> Problem: Word for word, set down the listing that appears after this line.

##### Extracted records

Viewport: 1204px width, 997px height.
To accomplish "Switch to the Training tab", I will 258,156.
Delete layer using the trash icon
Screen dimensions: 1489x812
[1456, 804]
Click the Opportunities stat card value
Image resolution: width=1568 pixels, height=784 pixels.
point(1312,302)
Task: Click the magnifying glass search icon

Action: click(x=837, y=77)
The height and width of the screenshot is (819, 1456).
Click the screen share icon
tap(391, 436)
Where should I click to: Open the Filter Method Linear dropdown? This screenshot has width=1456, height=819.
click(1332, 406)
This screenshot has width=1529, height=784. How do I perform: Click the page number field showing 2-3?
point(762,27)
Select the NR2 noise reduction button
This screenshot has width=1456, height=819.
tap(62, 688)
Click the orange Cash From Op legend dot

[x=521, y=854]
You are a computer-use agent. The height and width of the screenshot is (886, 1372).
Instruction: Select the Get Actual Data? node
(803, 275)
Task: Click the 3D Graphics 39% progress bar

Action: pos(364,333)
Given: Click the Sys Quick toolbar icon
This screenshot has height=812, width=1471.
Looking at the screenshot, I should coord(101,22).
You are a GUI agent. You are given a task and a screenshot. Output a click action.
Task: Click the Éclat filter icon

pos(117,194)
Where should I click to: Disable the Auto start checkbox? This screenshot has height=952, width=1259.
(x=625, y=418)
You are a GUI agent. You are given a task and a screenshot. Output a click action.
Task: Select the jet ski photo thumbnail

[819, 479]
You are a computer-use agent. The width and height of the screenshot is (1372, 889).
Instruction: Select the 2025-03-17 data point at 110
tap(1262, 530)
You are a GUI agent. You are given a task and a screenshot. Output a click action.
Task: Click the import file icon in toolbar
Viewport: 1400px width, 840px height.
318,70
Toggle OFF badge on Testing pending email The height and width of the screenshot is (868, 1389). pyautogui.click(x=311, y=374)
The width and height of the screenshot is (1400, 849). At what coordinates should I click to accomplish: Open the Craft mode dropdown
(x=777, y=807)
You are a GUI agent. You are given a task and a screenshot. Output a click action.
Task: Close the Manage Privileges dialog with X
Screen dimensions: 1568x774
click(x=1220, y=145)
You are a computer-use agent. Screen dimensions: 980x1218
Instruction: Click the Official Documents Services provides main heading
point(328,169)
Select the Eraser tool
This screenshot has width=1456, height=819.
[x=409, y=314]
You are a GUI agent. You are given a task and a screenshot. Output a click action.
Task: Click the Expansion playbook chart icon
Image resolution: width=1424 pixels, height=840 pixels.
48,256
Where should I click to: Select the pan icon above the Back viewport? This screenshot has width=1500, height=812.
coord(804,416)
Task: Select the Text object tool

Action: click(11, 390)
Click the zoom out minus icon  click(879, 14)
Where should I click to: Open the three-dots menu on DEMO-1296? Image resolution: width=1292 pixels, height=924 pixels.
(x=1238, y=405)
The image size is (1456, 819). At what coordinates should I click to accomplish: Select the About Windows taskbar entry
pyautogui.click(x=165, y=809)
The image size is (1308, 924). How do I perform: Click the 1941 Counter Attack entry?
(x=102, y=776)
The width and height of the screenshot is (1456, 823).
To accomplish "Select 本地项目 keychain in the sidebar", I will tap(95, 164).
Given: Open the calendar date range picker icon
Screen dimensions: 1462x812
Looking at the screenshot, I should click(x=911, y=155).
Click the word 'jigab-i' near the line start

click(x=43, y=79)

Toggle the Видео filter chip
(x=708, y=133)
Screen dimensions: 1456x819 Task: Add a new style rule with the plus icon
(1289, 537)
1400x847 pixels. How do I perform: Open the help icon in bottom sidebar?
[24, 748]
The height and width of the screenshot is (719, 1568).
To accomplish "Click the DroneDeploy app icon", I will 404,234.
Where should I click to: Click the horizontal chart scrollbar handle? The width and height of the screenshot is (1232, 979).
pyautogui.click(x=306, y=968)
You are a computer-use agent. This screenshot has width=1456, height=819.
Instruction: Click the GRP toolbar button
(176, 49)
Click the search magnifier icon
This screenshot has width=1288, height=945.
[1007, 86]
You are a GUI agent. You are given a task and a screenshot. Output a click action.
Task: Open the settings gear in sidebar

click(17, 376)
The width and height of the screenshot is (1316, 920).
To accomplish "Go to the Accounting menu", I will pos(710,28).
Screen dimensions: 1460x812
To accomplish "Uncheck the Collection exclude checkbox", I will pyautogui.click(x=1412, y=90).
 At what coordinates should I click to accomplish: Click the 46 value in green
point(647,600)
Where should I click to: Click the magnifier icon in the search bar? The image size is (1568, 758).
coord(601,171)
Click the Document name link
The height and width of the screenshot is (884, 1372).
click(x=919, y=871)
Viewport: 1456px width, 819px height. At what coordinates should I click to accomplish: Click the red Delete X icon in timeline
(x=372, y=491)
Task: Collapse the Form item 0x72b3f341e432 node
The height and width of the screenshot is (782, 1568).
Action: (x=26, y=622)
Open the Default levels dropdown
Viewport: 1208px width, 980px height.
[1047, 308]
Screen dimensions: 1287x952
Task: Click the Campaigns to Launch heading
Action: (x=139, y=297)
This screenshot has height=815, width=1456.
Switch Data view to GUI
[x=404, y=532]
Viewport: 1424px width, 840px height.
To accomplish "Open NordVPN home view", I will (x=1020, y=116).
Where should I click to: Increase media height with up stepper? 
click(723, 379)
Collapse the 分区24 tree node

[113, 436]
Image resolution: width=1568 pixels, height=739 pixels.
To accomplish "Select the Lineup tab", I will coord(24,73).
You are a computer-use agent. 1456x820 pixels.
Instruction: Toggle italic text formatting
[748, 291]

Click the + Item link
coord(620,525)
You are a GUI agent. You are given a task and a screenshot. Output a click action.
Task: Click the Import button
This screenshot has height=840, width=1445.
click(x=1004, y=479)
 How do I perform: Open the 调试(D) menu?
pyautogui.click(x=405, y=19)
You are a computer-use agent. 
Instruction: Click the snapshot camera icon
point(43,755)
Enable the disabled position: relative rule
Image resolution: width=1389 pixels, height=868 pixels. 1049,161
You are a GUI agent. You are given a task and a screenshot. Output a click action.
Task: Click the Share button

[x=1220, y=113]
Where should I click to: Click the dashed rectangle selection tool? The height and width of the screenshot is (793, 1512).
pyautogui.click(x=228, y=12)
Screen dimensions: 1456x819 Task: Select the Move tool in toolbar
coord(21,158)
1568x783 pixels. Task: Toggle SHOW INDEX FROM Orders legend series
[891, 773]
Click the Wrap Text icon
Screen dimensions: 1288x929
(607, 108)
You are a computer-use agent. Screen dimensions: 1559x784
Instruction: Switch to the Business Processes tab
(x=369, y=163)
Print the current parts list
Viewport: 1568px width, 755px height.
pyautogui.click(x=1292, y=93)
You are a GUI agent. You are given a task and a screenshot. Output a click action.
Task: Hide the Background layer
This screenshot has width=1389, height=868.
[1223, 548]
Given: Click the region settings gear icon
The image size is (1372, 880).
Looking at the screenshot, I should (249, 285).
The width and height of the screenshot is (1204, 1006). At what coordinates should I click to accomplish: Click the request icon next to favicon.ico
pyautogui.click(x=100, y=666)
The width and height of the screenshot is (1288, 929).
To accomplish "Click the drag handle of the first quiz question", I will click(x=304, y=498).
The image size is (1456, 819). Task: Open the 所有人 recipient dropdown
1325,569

##########

> Answer area:
Viewport: 1204px width, 997px height.
To accomplish "Switch to the Training tab", I will 258,156.
Delete layer using the trash icon
Screen dimensions: 1489x812
[1456, 804]
Click the Opportunities stat card value
Image resolution: width=1568 pixels, height=784 pixels.
point(1312,302)
Task: Click the magnifying glass search icon

Action: click(x=837, y=77)
The height and width of the screenshot is (819, 1456).
Click the screen share icon
tap(391, 436)
Where should I click to: Open the Filter Method Linear dropdown? This screenshot has width=1456, height=819.
click(1332, 406)
This screenshot has width=1529, height=784. How do I perform: Click the page number field showing 2-3?
point(762,27)
Select the NR2 noise reduction button
This screenshot has width=1456, height=819.
tap(62, 688)
Click the orange Cash From Op legend dot

[x=521, y=854]
You are a computer-use agent. The height and width of the screenshot is (886, 1372).
Instruction: Select the Get Actual Data? node
(803, 275)
Task: Click the 3D Graphics 39% progress bar

Action: pos(364,333)
Given: Click the Sys Quick toolbar icon
This screenshot has height=812, width=1471.
Looking at the screenshot, I should coord(101,22).
You are a GUI agent. You are given a task and a screenshot. Output a click action.
Task: Click the Éclat filter icon

pos(117,194)
Where should I click to: Disable the Auto start checkbox? This screenshot has height=952, width=1259.
(x=625, y=418)
You are a GUI agent. You are given a task and a screenshot. Output a click action.
Task: Select the jet ski photo thumbnail

[819, 479]
You are a computer-use agent. The width and height of the screenshot is (1372, 889).
Instruction: Select the 2025-03-17 data point at 110
tap(1262, 530)
You are a GUI agent. You are given a task and a screenshot. Output a click action.
Task: Click the import file icon in toolbar
Viewport: 1400px width, 840px height.
318,70
Toggle OFF badge on Testing pending email The height and width of the screenshot is (868, 1389). pyautogui.click(x=311, y=374)
The width and height of the screenshot is (1400, 849). At what coordinates should I click to accomplish: Open the Craft mode dropdown
(x=777, y=807)
You are a GUI agent. You are given a task and a screenshot. Output a click action.
Task: Close the Manage Privileges dialog with X
Screen dimensions: 1568x774
click(x=1220, y=145)
You are a computer-use agent. Screen dimensions: 980x1218
Instruction: Click the Official Documents Services provides main heading
point(328,169)
Select the Eraser tool
This screenshot has width=1456, height=819.
[x=409, y=314]
You are a GUI agent. You are given a task and a screenshot. Output a click action.
Task: Click the Expansion playbook chart icon
Image resolution: width=1424 pixels, height=840 pixels.
48,256
Where should I click to: Select the pan icon above the Back viewport? This screenshot has width=1500, height=812.
coord(804,416)
Task: Select the Text object tool

Action: click(11, 390)
Click the zoom out minus icon  click(879, 14)
Where should I click to: Open the three-dots menu on DEMO-1296? Image resolution: width=1292 pixels, height=924 pixels.
(x=1238, y=405)
The image size is (1456, 819). At what coordinates should I click to accomplish: Select the About Windows taskbar entry
pyautogui.click(x=165, y=809)
The image size is (1308, 924). How do I perform: Click the 1941 Counter Attack entry?
(x=102, y=776)
The width and height of the screenshot is (1456, 823).
To accomplish "Select 本地项目 keychain in the sidebar", I will tap(95, 164).
Given: Open the calendar date range picker icon
Screen dimensions: 1462x812
Looking at the screenshot, I should click(x=911, y=155).
Click the word 'jigab-i' near the line start

click(x=43, y=79)

Toggle the Видео filter chip
(x=708, y=133)
Screen dimensions: 1456x819 Task: Add a new style rule with the plus icon
(1289, 537)
1400x847 pixels. How do I perform: Open the help icon in bottom sidebar?
[24, 748]
The height and width of the screenshot is (719, 1568).
To accomplish "Click the DroneDeploy app icon", I will 404,234.
Where should I click to: Click the horizontal chart scrollbar handle? The width and height of the screenshot is (1232, 979).
pyautogui.click(x=306, y=968)
You are a computer-use agent. This screenshot has width=1456, height=819.
Instruction: Click the GRP toolbar button
(176, 49)
Click the search magnifier icon
This screenshot has width=1288, height=945.
[1007, 86]
You are a GUI agent. You are given a task and a screenshot. Output a click action.
Task: Open the settings gear in sidebar

click(17, 376)
The width and height of the screenshot is (1316, 920).
To accomplish "Go to the Accounting menu", I will pos(710,28).
Screen dimensions: 1460x812
To accomplish "Uncheck the Collection exclude checkbox", I will pyautogui.click(x=1412, y=90).
 At what coordinates should I click to accomplish: Click the 46 value in green
point(647,600)
Where should I click to: Click the magnifier icon in the search bar? The image size is (1568, 758).
coord(601,171)
Click the Document name link
The height and width of the screenshot is (884, 1372).
click(x=919, y=871)
Viewport: 1456px width, 819px height. At what coordinates should I click to accomplish: Click the red Delete X icon in timeline
(x=372, y=491)
Task: Collapse the Form item 0x72b3f341e432 node
The height and width of the screenshot is (782, 1568).
Action: (x=26, y=622)
Open the Default levels dropdown
Viewport: 1208px width, 980px height.
[1047, 308]
Screen dimensions: 1287x952
Task: Click the Campaigns to Launch heading
Action: (x=139, y=297)
This screenshot has height=815, width=1456.
Switch Data view to GUI
[x=404, y=532]
Viewport: 1424px width, 840px height.
To accomplish "Open NordVPN home view", I will (x=1020, y=116).
Where should I click to: Increase media height with up stepper? 
click(723, 379)
Collapse the 分区24 tree node

[113, 436]
Image resolution: width=1568 pixels, height=739 pixels.
To accomplish "Select the Lineup tab", I will coord(24,73).
You are a computer-use agent. 1456x820 pixels.
Instruction: Toggle italic text formatting
[748, 291]

Click the + Item link
coord(620,525)
You are a GUI agent. You are given a task and a screenshot. Output a click action.
Task: Click the Import button
This screenshot has height=840, width=1445.
click(x=1004, y=479)
 How do I perform: Open the 调试(D) menu?
pyautogui.click(x=405, y=19)
You are a computer-use agent. 
Instruction: Click the snapshot camera icon
point(43,755)
Enable the disabled position: relative rule
Image resolution: width=1389 pixels, height=868 pixels. 1049,161
You are a GUI agent. You are given a task and a screenshot. Output a click action.
Task: Click the Share button

[x=1220, y=113]
Where should I click to: Click the dashed rectangle selection tool? The height and width of the screenshot is (793, 1512).
pyautogui.click(x=228, y=12)
Screen dimensions: 1456x819 Task: Select the Move tool in toolbar
coord(21,158)
1568x783 pixels. Task: Toggle SHOW INDEX FROM Orders legend series
[891, 773]
Click the Wrap Text icon
Screen dimensions: 1288x929
(607, 108)
You are a computer-use agent. Screen dimensions: 1559x784
Instruction: Switch to the Business Processes tab
(x=369, y=163)
Print the current parts list
Viewport: 1568px width, 755px height.
pyautogui.click(x=1292, y=93)
You are a GUI agent. You are given a task and a screenshot. Output a click action.
Task: Hide the Background layer
This screenshot has width=1389, height=868.
[1223, 548]
Given: Click the region settings gear icon
The image size is (1372, 880).
Looking at the screenshot, I should (249, 285).
The width and height of the screenshot is (1204, 1006). At what coordinates should I click to accomplish: Click the request icon next to favicon.ico
pyautogui.click(x=100, y=666)
The width and height of the screenshot is (1288, 929).
To accomplish "Click the drag handle of the first quiz question", I will click(x=304, y=498).
The image size is (1456, 819). Task: Open the 所有人 recipient dropdown
1325,569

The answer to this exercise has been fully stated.